[Item-finding records]
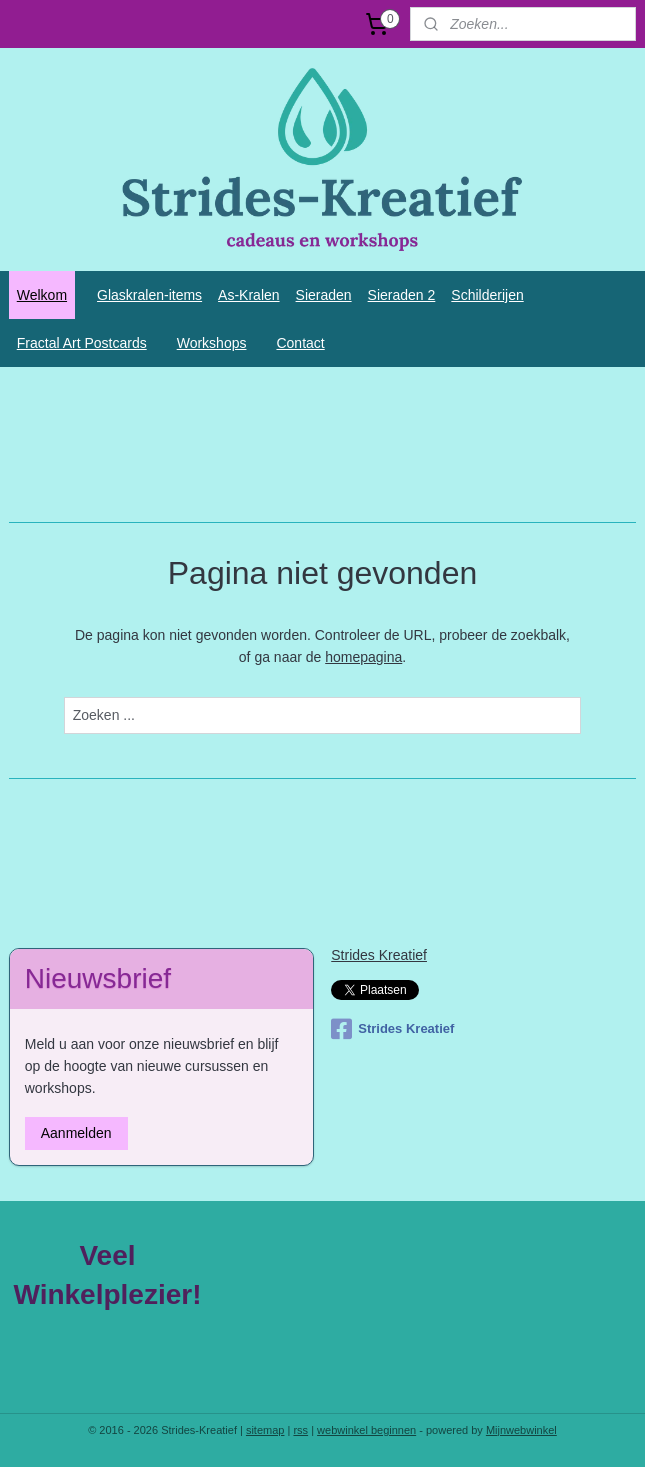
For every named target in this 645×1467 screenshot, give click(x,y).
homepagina (363, 657)
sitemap (265, 1430)
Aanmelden (76, 1133)
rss (300, 1430)
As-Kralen (248, 295)
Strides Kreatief (379, 955)
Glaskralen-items (149, 295)
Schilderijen (487, 295)
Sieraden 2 (402, 295)
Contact (300, 343)
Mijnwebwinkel (521, 1430)
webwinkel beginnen (366, 1430)
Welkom (42, 295)
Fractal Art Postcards (82, 343)
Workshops (212, 343)
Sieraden (324, 295)
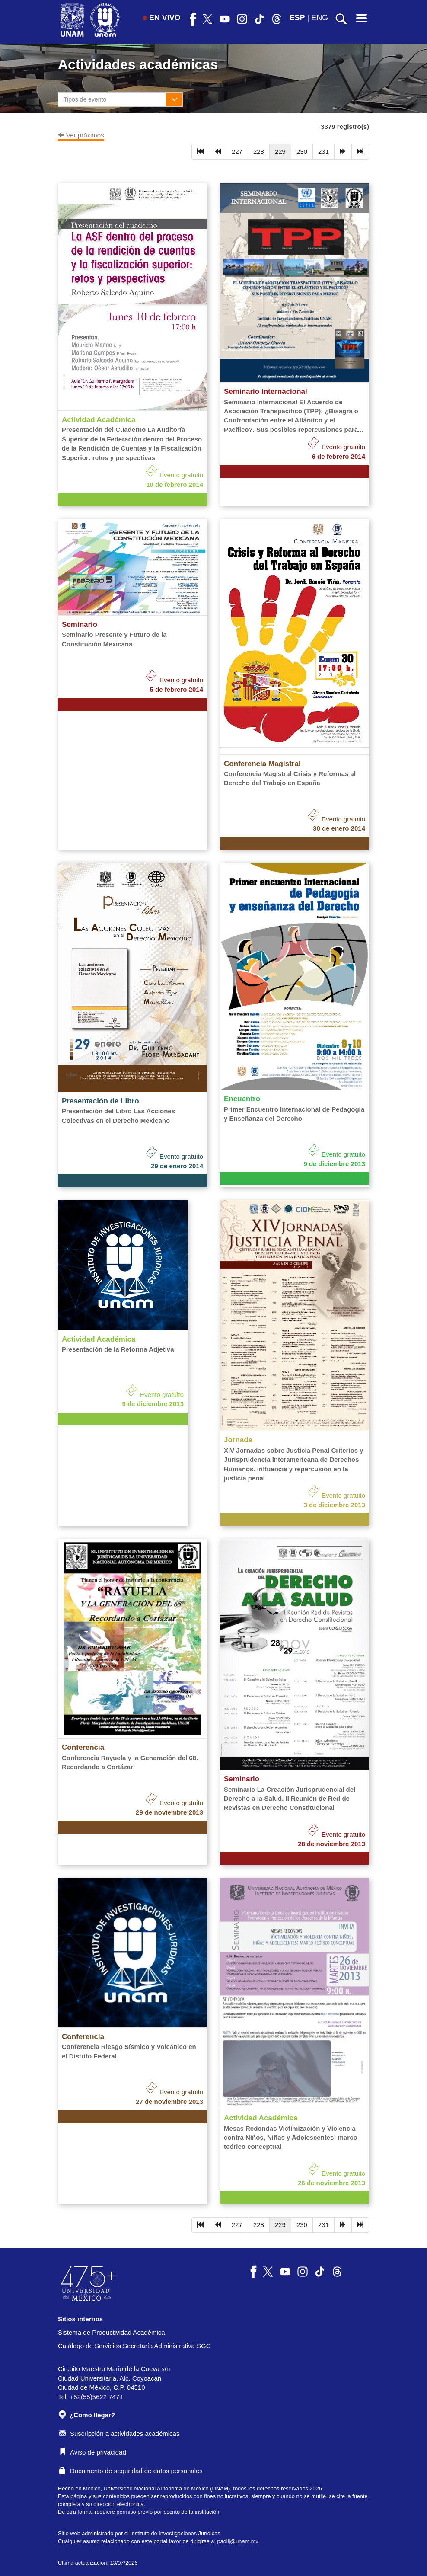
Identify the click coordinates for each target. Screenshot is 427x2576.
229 (280, 151)
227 (237, 151)
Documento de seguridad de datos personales (131, 2470)
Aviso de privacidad (92, 2452)
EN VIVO (162, 17)
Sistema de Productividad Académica (111, 2332)
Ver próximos (81, 135)
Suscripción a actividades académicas (119, 2433)
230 (301, 151)
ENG (319, 17)
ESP (297, 17)
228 (258, 151)
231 (323, 151)
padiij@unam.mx (237, 2541)
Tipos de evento (85, 99)
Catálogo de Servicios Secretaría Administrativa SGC (134, 2345)
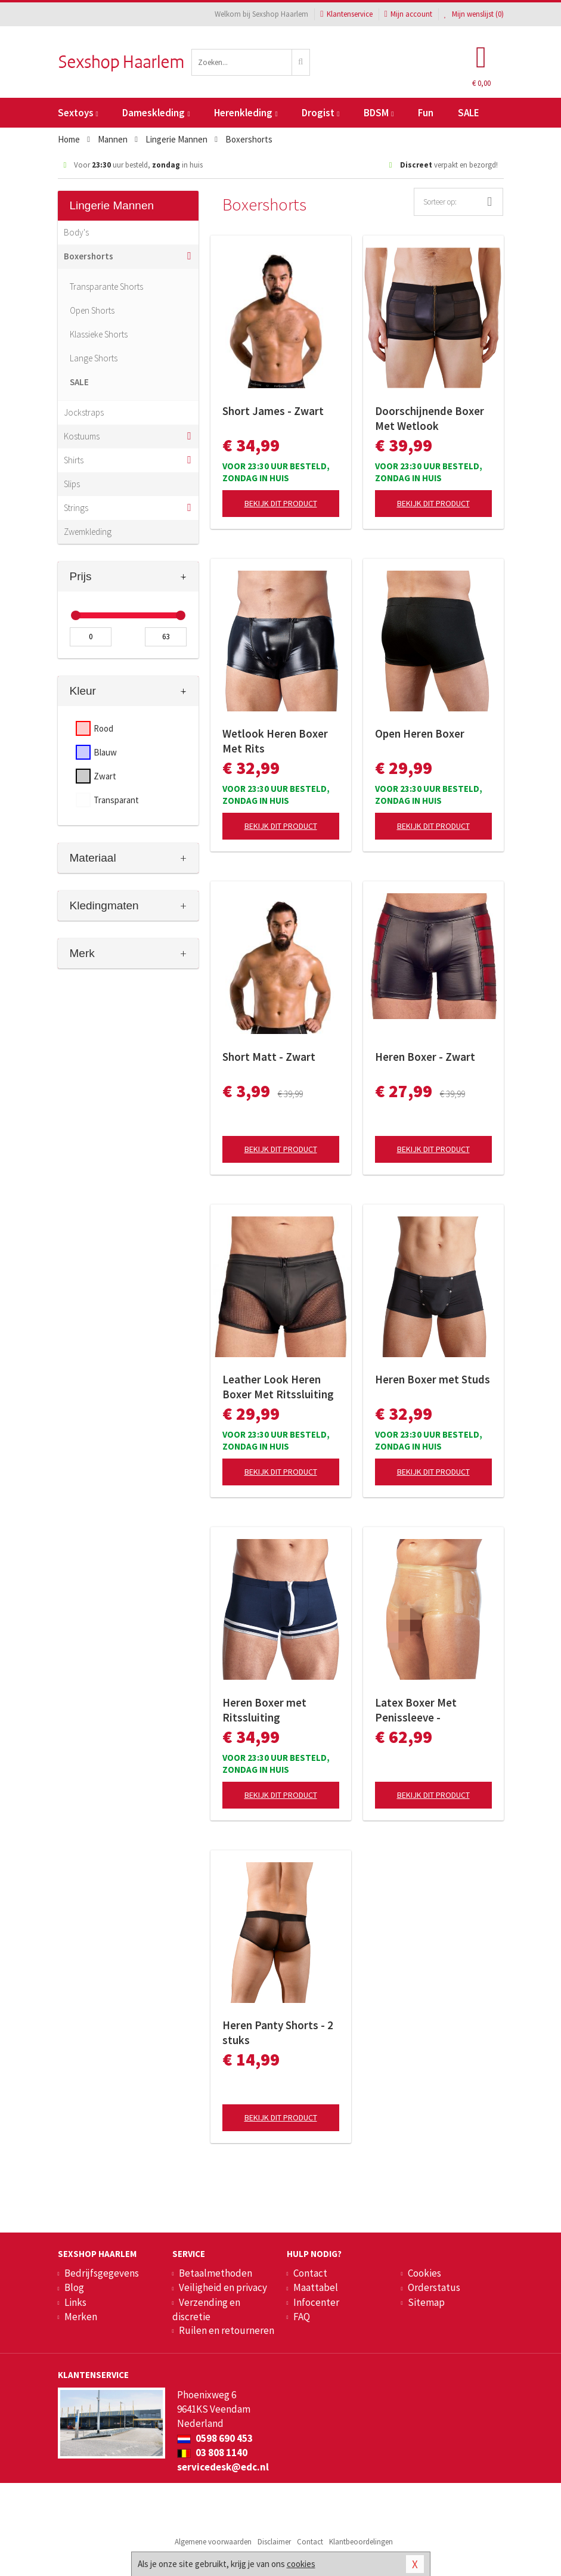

# Prompt
Give the lines of the listing from the line with "Schilderijen (487, 295)" through the end of the listing as a JSON list of strings, one per line, leaving out blank lines and pictures.

# Task result
[
  "Schilderijen (487, 295)",
  "Sieraden 2 (402, 295)",
  "Contact (300, 343)",
  "Mijnwebwinkel (521, 1430)",
  "webwinkel beginnen (366, 1430)",
  "Welkom (42, 295)",
  "Fractal Art Postcards (82, 343)",
  "Workshops (212, 343)",
  "Sieraden (324, 295)",
  "Identify the click coordinates for each target. Screenshot is 427x2576.",
  "229 (280, 151)",
  "227 (237, 151)",
  "Documento de seguridad de datos personales (131, 2470)",
  "Aviso de privacidad (92, 2452)",
  "EN VIVO (162, 17)",
  "Sistema de Productividad Académica (111, 2332)",
  "Ver próximos (81, 135)",
  "Suscripción a actividades académicas (119, 2433)",
  "230 (301, 151)",
  "ENG (319, 17)",
  "ESP (297, 17)",
  "228 (258, 151)",
  "231 (323, 151)",
  "padiij@unam.mx (237, 2541)",
  "Tipos de evento (85, 99)",
  "Catálogo de Servicios Secretaría Administrativa SGC (134, 2345)"
]